OCRmyPDF icon indicating copy to clipboard operation
OCRmyPDF copied to clipboard

ColorSpace-Indexed-ICCBased-DeviceGray converted to RGB

Open drboone opened this issue 6 years ago • 2 comments

Describe the issue I'm reporting this much larger output file as requested by the program. If I extract all of the scanned page images from the attached pdf using pdfimages, they come out as .pbm files. However, if I do the same to the pdf produced by ocrmypdf, they come out as .ppm files. Hopefully the attachmed pdf helps you track down whatever bizarre case I've managed to create.

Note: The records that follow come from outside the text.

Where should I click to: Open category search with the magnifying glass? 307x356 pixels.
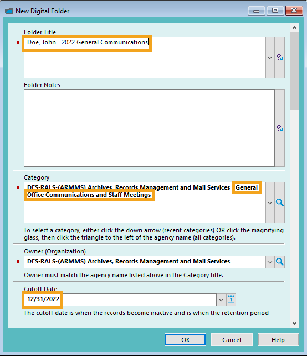(280, 202)
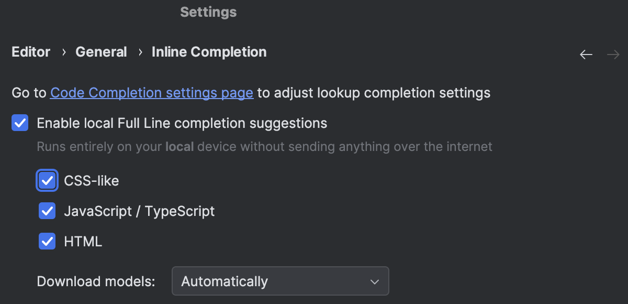Click the Download models label
Viewport: 628px width, 304px height.
point(95,281)
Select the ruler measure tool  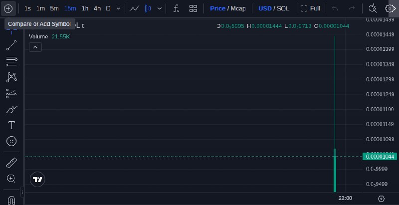point(11,163)
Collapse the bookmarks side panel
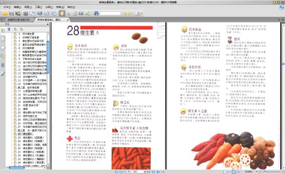This screenshot has width=285, height=174. click(x=48, y=24)
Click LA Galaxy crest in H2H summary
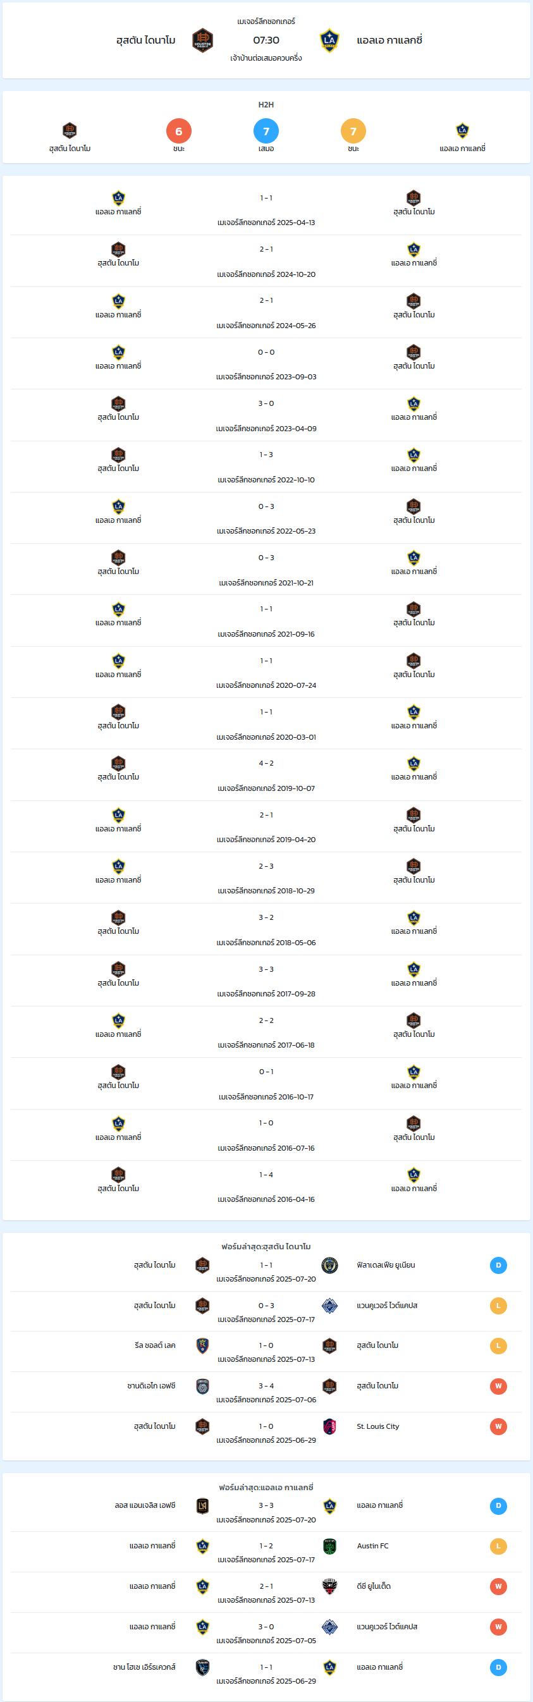This screenshot has height=1702, width=533. tap(462, 131)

   INFO -    4: [tesseract] Image too small to scale!! (2x36 vs min width of 3)
   INFO -    4: [tesseract] Line cannot be recognized!!
   INFO -    4: [tesseract] Image too small to scale!! (2x36 vs min width of 3)
   INFO -    4: [tesseract] Line cannot be recognized!!
WARNING -    3: [tesseract] lots of diacritics - possibly poor OCR
   INFO - Optimize ratio: 1.00 savings: 0.0%
   INFO - Output file is a PDF/A-2B (as expected)
WARNING - The output file size is 2.25× larger than the input file.
No reason for this increase is known.  Please report this issue.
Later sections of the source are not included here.